The Alphabet of Art & Antiques – M is for …
In different periods of time and in different countries the word majolica has been used for two distinct types of pottery. Firstly, from mid-15th century onwards there was maiolica, a type of pottery reaching Italy from Spain, Majorca and beyond. This was made by a tin-glaze process, resulting in an opaque white glazed surface decorated with brush-painting in metal oxide enamel colors. During the 17th century, the English added the letter j to their alphabet. Maiolica was commonly anglicized to majolica thereafter. Secondly, there is the Victorian mid to late 19th century type of pottery also known as majolica made by a more simple process whereby colored lead glazes were applied direct to an unfired clay mould, typically relief-moulded, resulting in brightly colored, hard-wearing, inexpensive wares both useful and decorative, typically in naturalistic style. This type of majolica was introduced to the public at the 1851 Great Exhibition in London, later widely copied and mass-produced. Minton & Co., who developed the colored lead glazes product, also developed and exhibited at the 1851 Exhibition a tin-glazed product in imitation of Italian maiolica which they called also majolica.
From Earle D. Vandekar of Knightsbridge: Majolica figure of a cat, circa 1890.
Mandarin palette is a combination of enamel colors including a distinctive purplish-red and pink, and gold – a variant of the famille-rose palette – used on Chinese export porcelain in the late 18th and early 19th centuries.
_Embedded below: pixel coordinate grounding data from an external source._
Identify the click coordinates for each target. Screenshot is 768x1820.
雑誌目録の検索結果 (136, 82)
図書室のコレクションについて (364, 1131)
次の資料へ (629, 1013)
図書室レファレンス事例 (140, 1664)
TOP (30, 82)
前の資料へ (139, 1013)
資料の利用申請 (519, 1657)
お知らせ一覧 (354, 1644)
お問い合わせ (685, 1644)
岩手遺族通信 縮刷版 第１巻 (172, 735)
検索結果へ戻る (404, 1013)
Typical panel scenes of families out-of-doors, sometimes alternating with panels of flowers, are set against a densely celled or trellised ground and often framed in underglaze blue.
A Chinese export porcelain “mandarin palette” foxhunting bowl, circa 1785. Image via Christie’s.
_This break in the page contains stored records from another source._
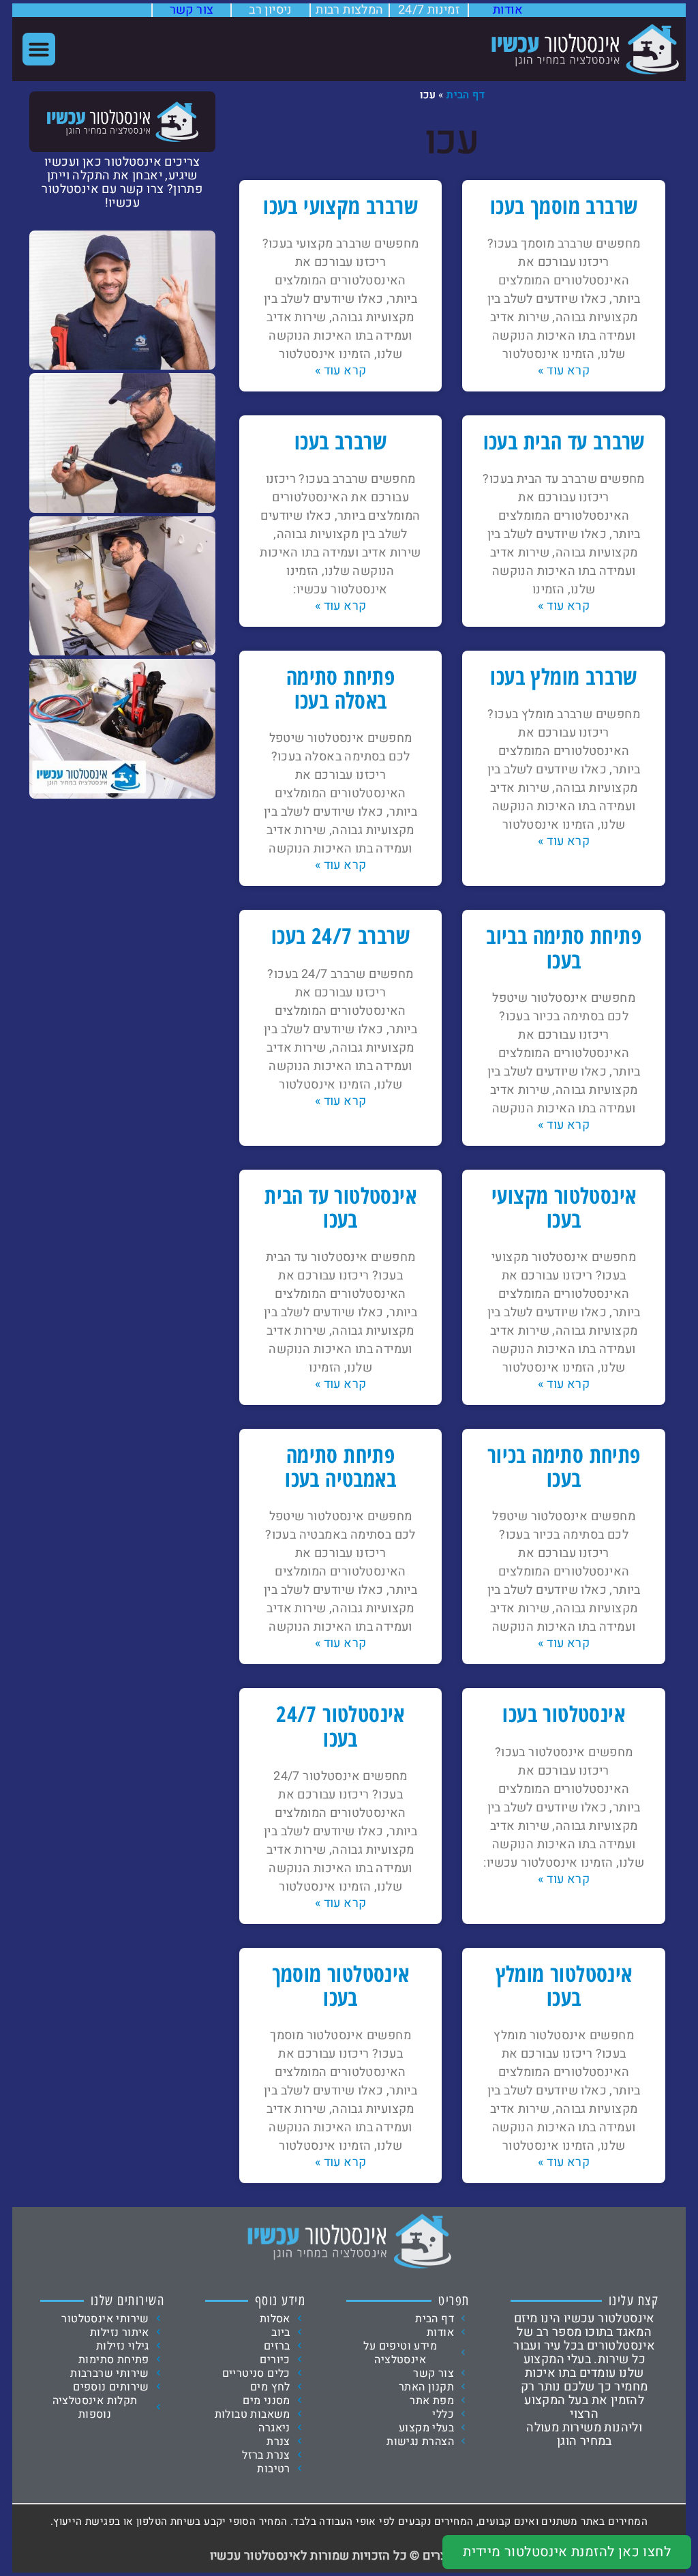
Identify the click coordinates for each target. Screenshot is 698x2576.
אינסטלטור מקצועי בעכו (563, 1207)
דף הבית (465, 94)
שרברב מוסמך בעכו (563, 205)
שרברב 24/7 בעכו (340, 935)
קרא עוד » (564, 371)
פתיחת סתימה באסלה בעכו (340, 688)
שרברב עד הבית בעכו (564, 441)
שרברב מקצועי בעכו (340, 205)
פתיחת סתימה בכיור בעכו (564, 1466)
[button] (38, 49)
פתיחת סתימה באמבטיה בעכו (340, 1466)
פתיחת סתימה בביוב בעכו (563, 947)
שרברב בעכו (340, 441)
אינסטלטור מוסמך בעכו (341, 1985)
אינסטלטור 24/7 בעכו (340, 1725)
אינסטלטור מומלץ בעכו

Marquetry is an ornamental assembly of wood veneers applied on the face of the object usually over its entire surface – in floral, landscape, arabesque or other patterns. It differs from inlay, in which a cutout recess on a solid piece of furniture is filled with decoration.
From Carlton Hobbs: One of an exquisite pair of neoclassical marquetry and steel mounted petit commodes, probably Naples, circa 1780.
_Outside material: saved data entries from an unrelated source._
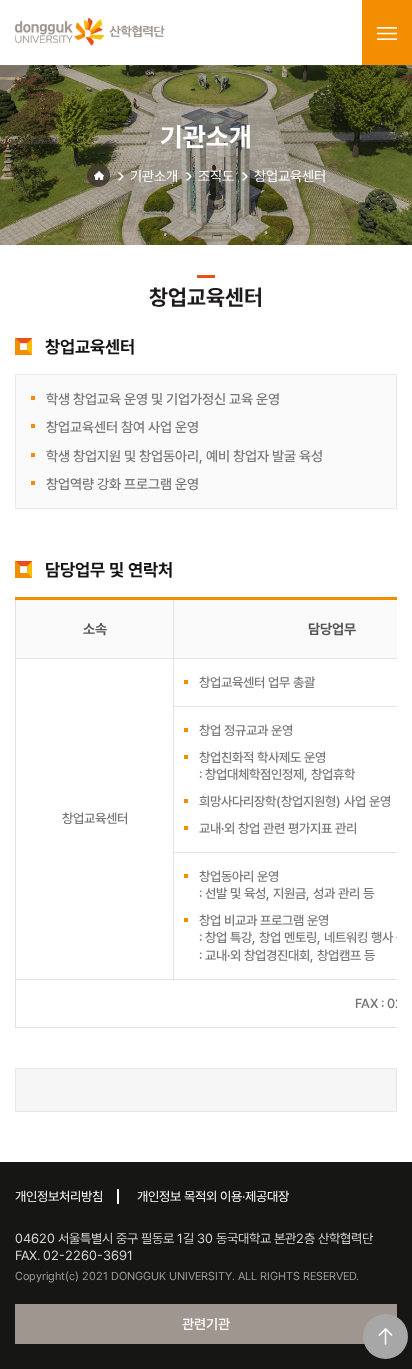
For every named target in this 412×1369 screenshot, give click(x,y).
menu (387, 33)
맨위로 (385, 1336)
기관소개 (154, 176)
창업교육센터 (290, 176)
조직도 (216, 176)
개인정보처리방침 (59, 1196)
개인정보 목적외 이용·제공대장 (213, 1196)
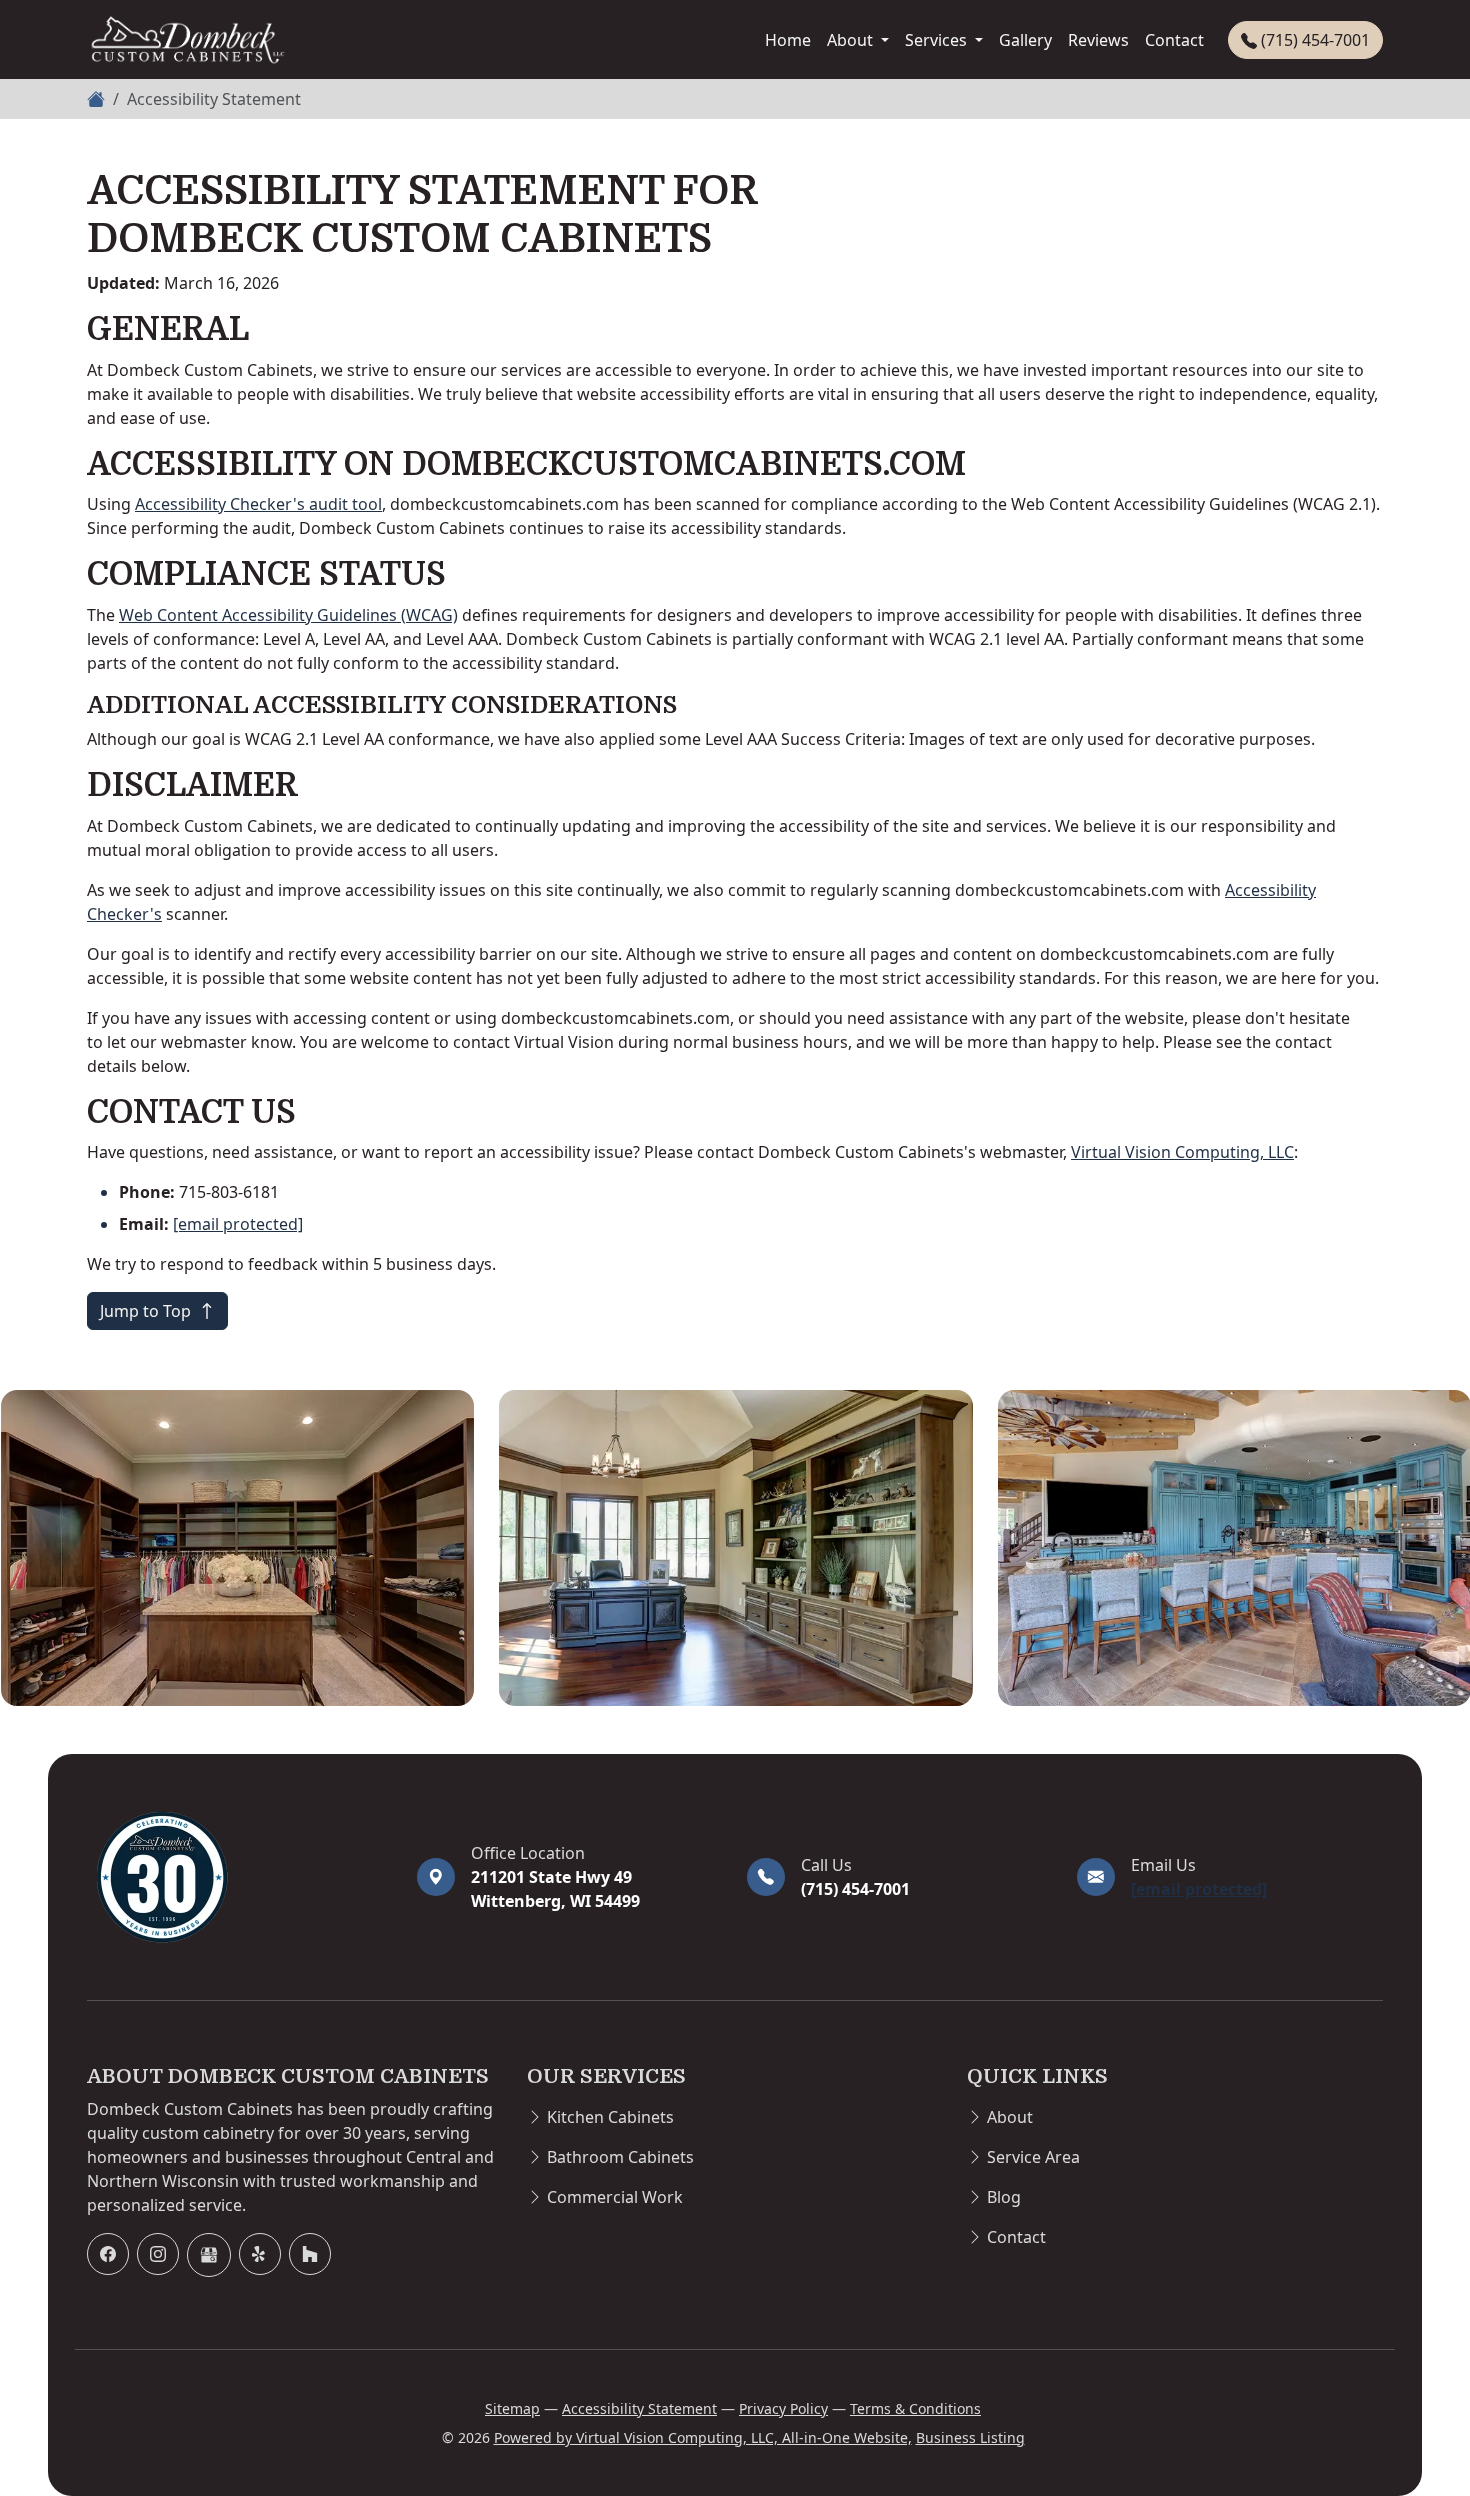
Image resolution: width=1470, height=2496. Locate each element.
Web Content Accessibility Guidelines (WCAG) (288, 615)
A marquise chair is broad chair to accommodate two people, made in France towards the end of the 17th century. The marquise is similar to the bergère but lower and wider.
Lithograph of the Marquise Chair and Marquise Armchair in the Louis XV Style, second half of the 19th century. Image via the Hermitage Museum.
Memento mori jewelry is the name given to sixteenth through eighteenth-century jewelry that was created as a reminder of the inevitability of death and the need to live piously. Translation from the Latin, “remember you must die,” is very clearly indicative of the objective of the theme. Skulls, skeletons, and coffins, often worked in gold and enamel were the predominant motifs vividly illustrating the underlying sentiment of pending mortality.
Skull and bones pre-Georgian memento mori ring.
Mezzotint is an engraving technique developed in the seventeenth century which allows for the creation of prints with soft gradations of tone and rich and velvety blacks. Mezzotint prints are made from an engraved copper or steel plate on which the surface has been partially roughened, for shading, and partially scraped smooth, giving light areas. The technique was much used in the 17th, 18th, and early 19th centuries for the reproduction of paintings.
John Martin, Plate from “Illustrations to the Bible”: Belshazzar’s Feast, published 1835. Image via The Tate Museum.
Italian for ‘thousand flowers’ — a decorative glass-making technique. The ‘flowers’ are made from transverse slices of colored glass canes, which are embedded in a clear glass body when it is still in a molten state. Although the technique was used in early Egyptian and Roman mosaic glass, the name millefiori was not applied until the 16th century when it was revived in Venice. It has since been applied to vases, bowls, door knobs, paperweights and more.
Vintage Murano millefiori flower vase, image via Invaluable.
A mortise-and-tenon joint is a joint formed by cutting a hole or mortise, in one piece of wood into which is fitted a projecting piece, or tenon, from another. Sometimes glued or held firm by a wooden dowel. Hatnefer’s chair is a fine example of Egyptian woodworking (circa 1492–1473 B.C.). The various elements were assembled with mortise-and-tenon joinery, and pegs were used to hold the tenons in place. Pegs also fasten the braces to the back and seat. The joins were reinforced with resinous glue.
Image via The Metropolitan Museum of Art.
A monopodium is a decorative pedestal support used on tables and chairs, consisting of the head and one leg of an animal, usually a lion. The monopodium was first seen in Roman furniture, and was revived by late 18th century neoclassical designers such as Thomas Hope.
Table leg with goat head, Roman Imperial Period, 1st – 2nd century A.D. Image via the Museum of Fine Arts in Boston.